Thoughts on this piece? It’s a rough draft of a prosaic story that came to my mind upon awakening this morning?

tall babes
Faust asked:

What cruel fate, madness!
Twining seductively about the human soul,
sinister to the ears, so hark!
A story told, of long, long ago,
of two brothers, estranged.

Emperors of men, husbands of wives,
fathers of children, priests of wisdom, passed.
Two ***** born unto the world,
and upon their brows, marks,
one of serenity, and the other – of downfall.

Puzzled were the sages, the magi and wise men.
Who were these babes, that they bore the mark of heavenly make?
One, with the air of wisdom, of pride,
the other – fallen from some future grace,
to live shamed, disgraced.

And so the seers spoke as one:
“When Utopia is grasped,
tragedy befalls those in search
of further want.”

As one, these brothers aged,
through the times as a single soul,
wise beyond their years.
One was named Arubus,
the other, Hectarin.

The professors wondered aloud,
“Who are these boys,
that they speak prophecy?
Do they not know Hell,
and the treachery therein?

And the boys knew not of Hell,
but of war and teachings,
chess and strategy,
compassion and pleasure,
poetry and philosophy.

Of Arubus, he was fair!
His youth blossomed,
as he ascended to that of a man,
and he grew tall, and was handsome.
The ladies swooned, and the strength of Hercules rested in his palms.

Oft would be the time,
when he would venture out from his father’s kingdom,
and topple the trees of the valley,
and bore them back upon his golden shoulders,
and the people would ring out with rejoicing, praising him -

a god amongst men.
Intellect rested humbly upon his bronze brow,
and his regality was borne with grace,
so that no wretch could look on him,
and resent.

Arubus was praised, he was the first to be born
from his mother’s birth throes – the first expelled from the womb,
but oft the people would whisper, that Hectarin – in a sudden seizure
of immense jealosy – seized upon his brother’s ankle,
and followed on his shadow, not to be outdone.

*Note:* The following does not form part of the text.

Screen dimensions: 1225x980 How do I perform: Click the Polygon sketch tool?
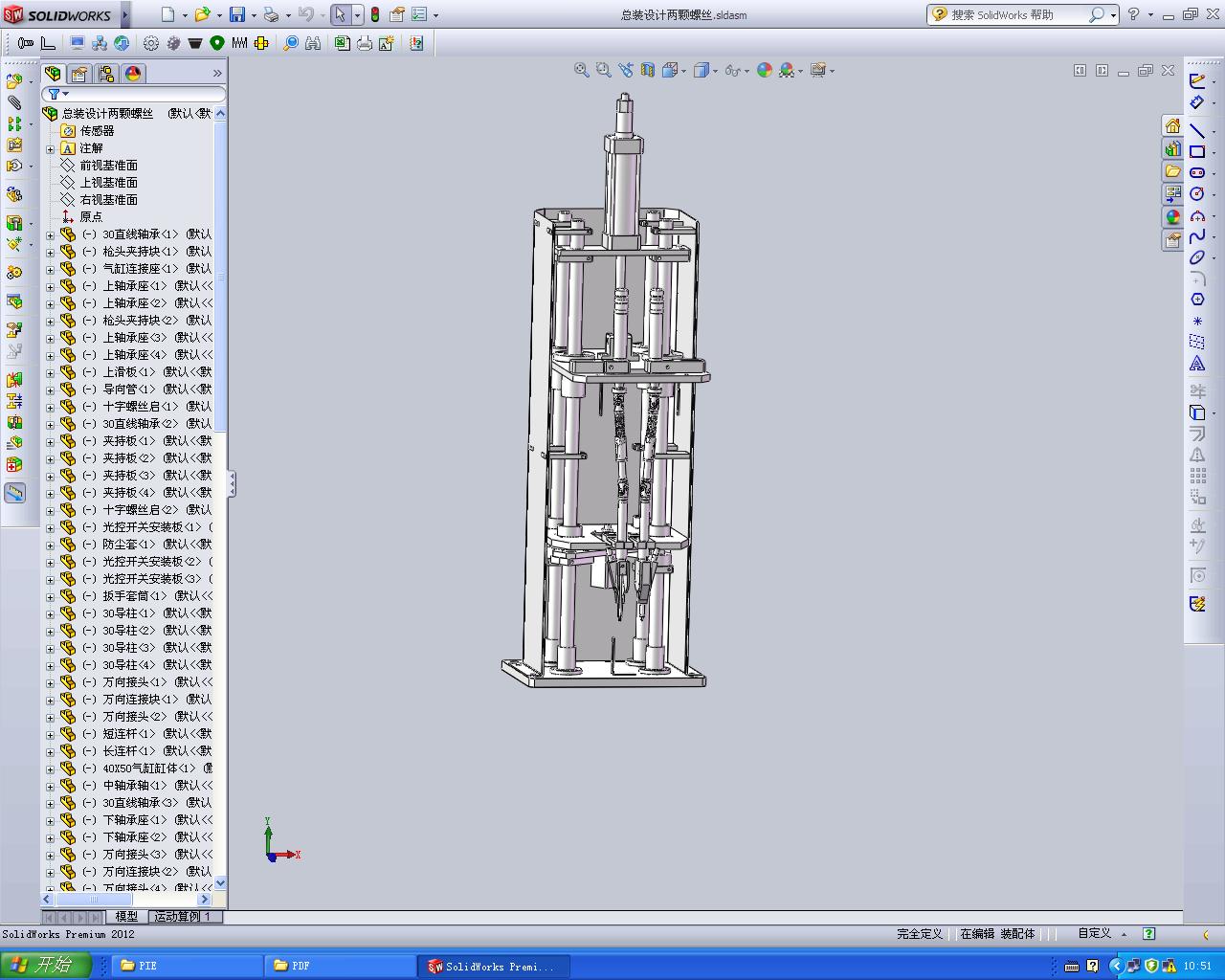pos(1197,300)
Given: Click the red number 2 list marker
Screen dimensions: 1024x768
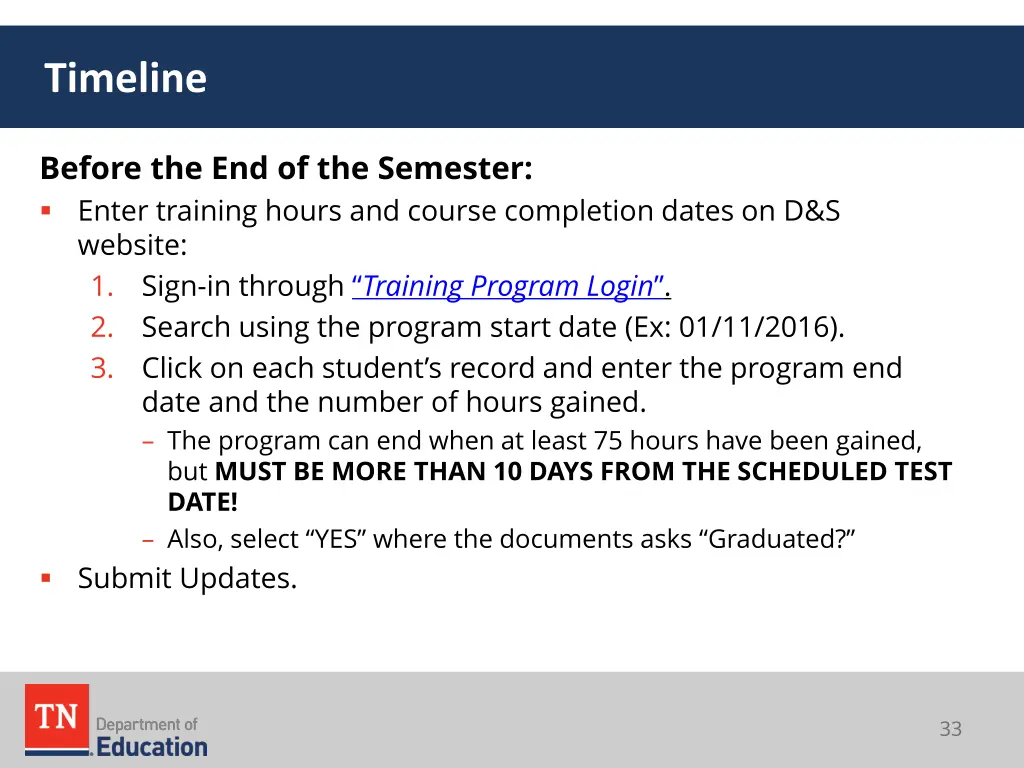Looking at the screenshot, I should pyautogui.click(x=102, y=327).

And so of Hectarin, the land would wonder,
“Who is this man, that he burst forth
on his brother’s will for life?
Is he a devil, perhaps? He is indeed quick of wit,
and sly with his cloven tongue.”

For Hectarin loved with all his heart
the people in his father’s keep,
yet the people loved Hectarin not,
but rather held him in their deepest respects, warily.
And Hectarin knew of this, and grew resentful of Arubus.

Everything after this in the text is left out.